**DESCRIPTION OF THE TASK:**
State how many lines in the data contain the string "width", matching case exactly. Give only the number.

Item coordinate data:
┌────────

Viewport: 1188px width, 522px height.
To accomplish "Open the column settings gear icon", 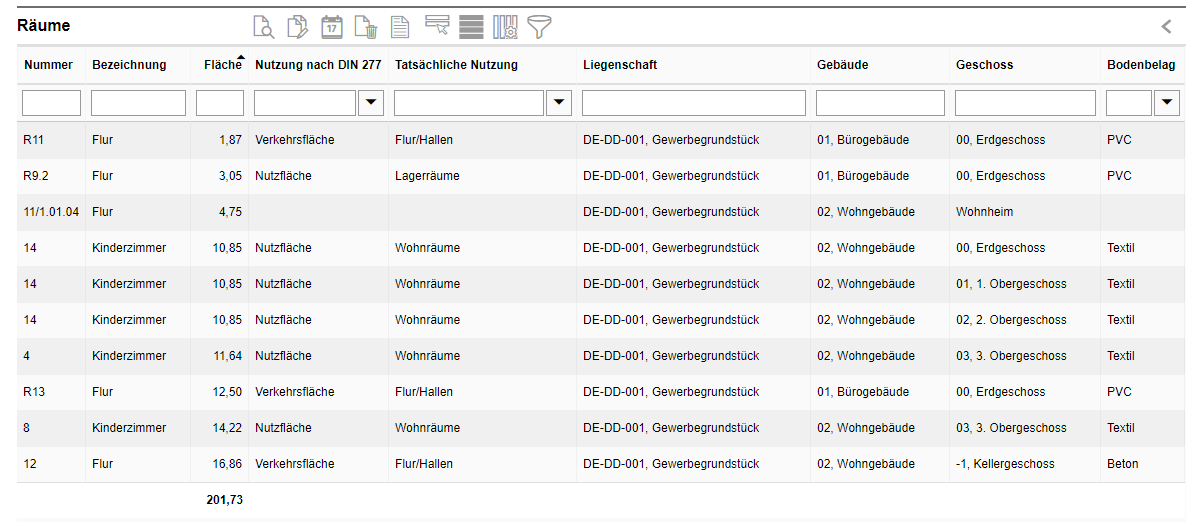I will click(x=505, y=27).
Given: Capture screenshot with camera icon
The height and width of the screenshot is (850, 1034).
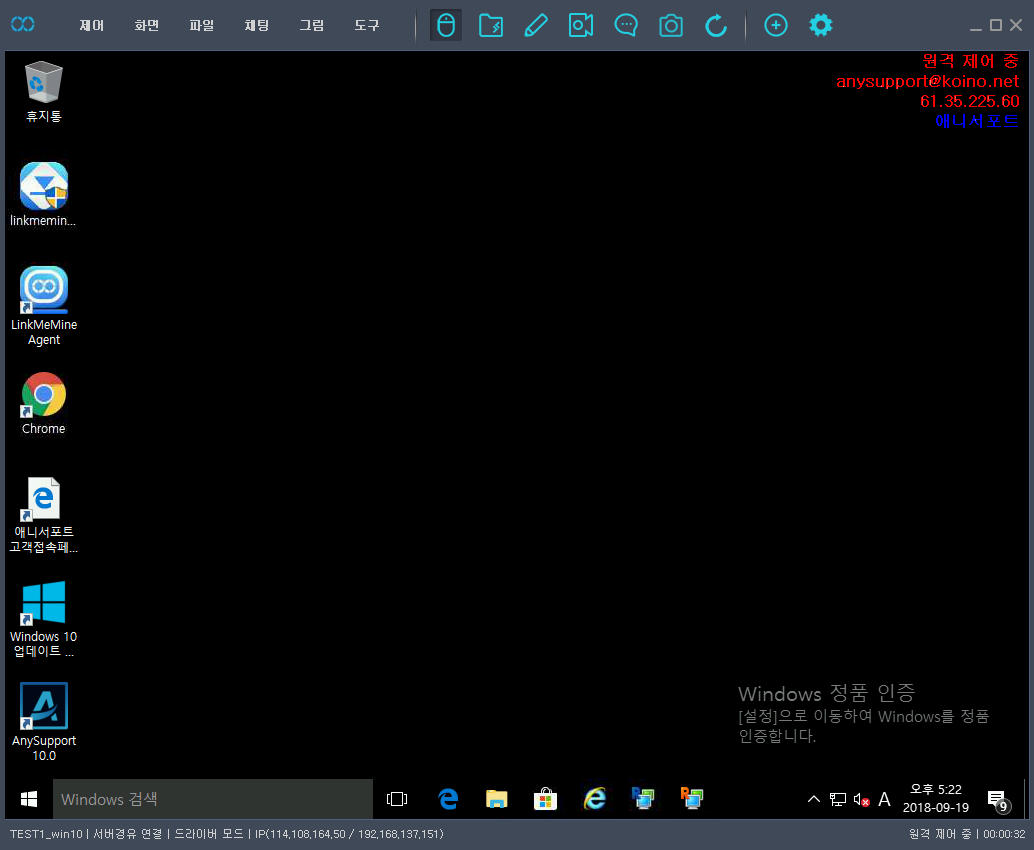Looking at the screenshot, I should click(x=671, y=25).
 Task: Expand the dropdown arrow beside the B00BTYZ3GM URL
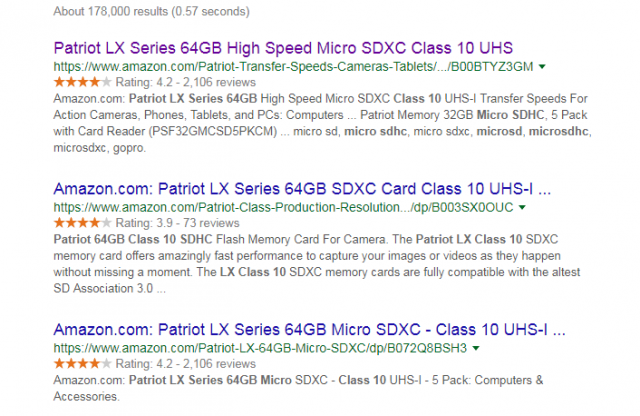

└────────

**COMPLETE OUTPUT:**
2